This application includes a compact disk appendix containing the following files ASCII text files:
The material on the compact disk submitted with this application is hereby incorporated herein by reference.
The present invention relates to transmitting video information and more particularly to systems for streaming and displaying video images.
In many situations, a scene or object is captured by multiple cameras, each of which capture a scene or object from a different angle or perspective. For example, at an athletic event multiple cameras, each at a different location, capture the action on the playing field. While each of the cameras is viewing the same event, the image available from the different cameras is different due to the fact that each camera views the event from a different angle and location. Such images can not in general be seamed into a single panoramic image.
The technology for streaming video over the Internet is well developed. Streaming video over the internet, that is, transmitting a series of images requires a substantial amount of bandwidth. Transmitting multiple streams of images (e.g. images from multiple separate cameras) or transmitting a stream of panoramic images requires an exceptionally large amount of bandwidth.
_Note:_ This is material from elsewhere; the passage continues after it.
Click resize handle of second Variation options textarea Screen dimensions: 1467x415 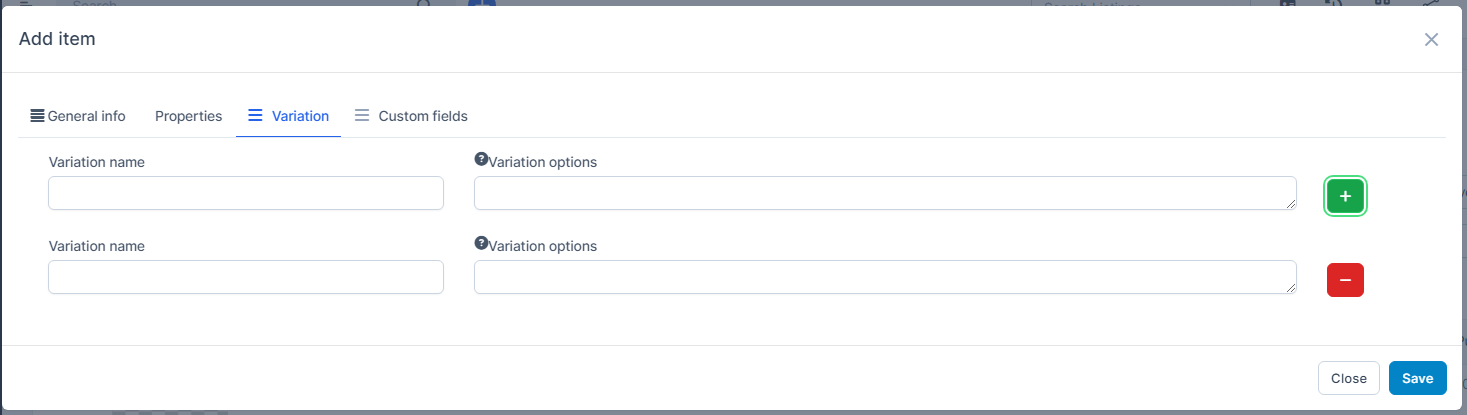pos(1290,287)
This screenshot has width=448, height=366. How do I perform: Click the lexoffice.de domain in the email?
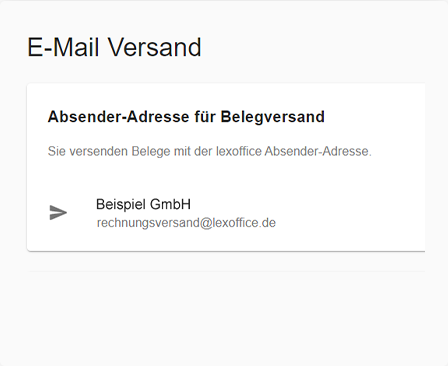click(244, 223)
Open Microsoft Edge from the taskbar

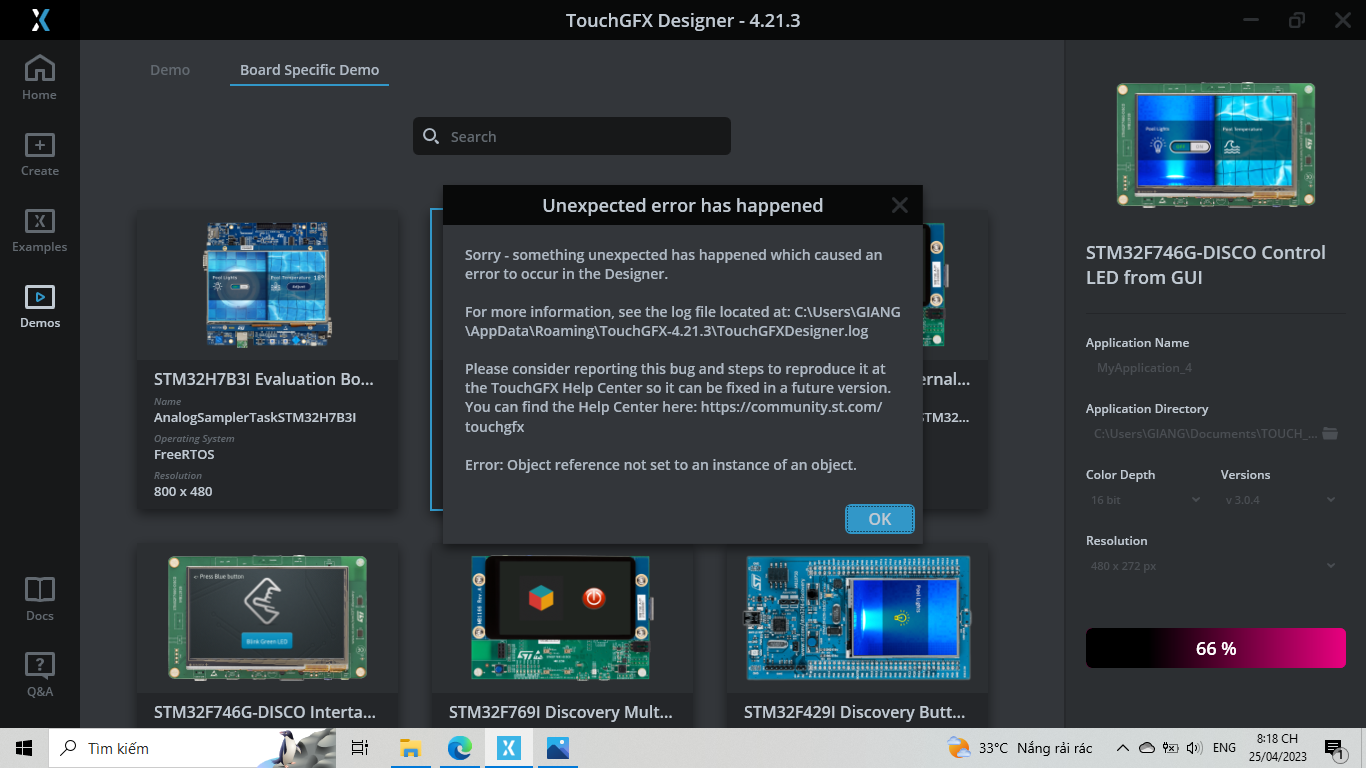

A common practice in situations where an event such as a sporting event is captured with multiple cameras, is to utilize an editor or technician in a control room to select the best view at each instant. This single view is transmitted and presented to users that are observing the event on a single screen. There are also a number of known techniques for presenting multiple views on a single screen. In one known technique, multiple images are combined into a single combined image which is transmitted and presented to users as a single combined image. With another technique the streams from the different cameras remain distinct and multiple streams are transmitted to a user who then selects the desired stream for viewing. Each of the techniques which stream multiple images require a relatively large amount of bandwidth. The present invention is directed to making multiple streams available to a user without using an undue amount of bandwidth.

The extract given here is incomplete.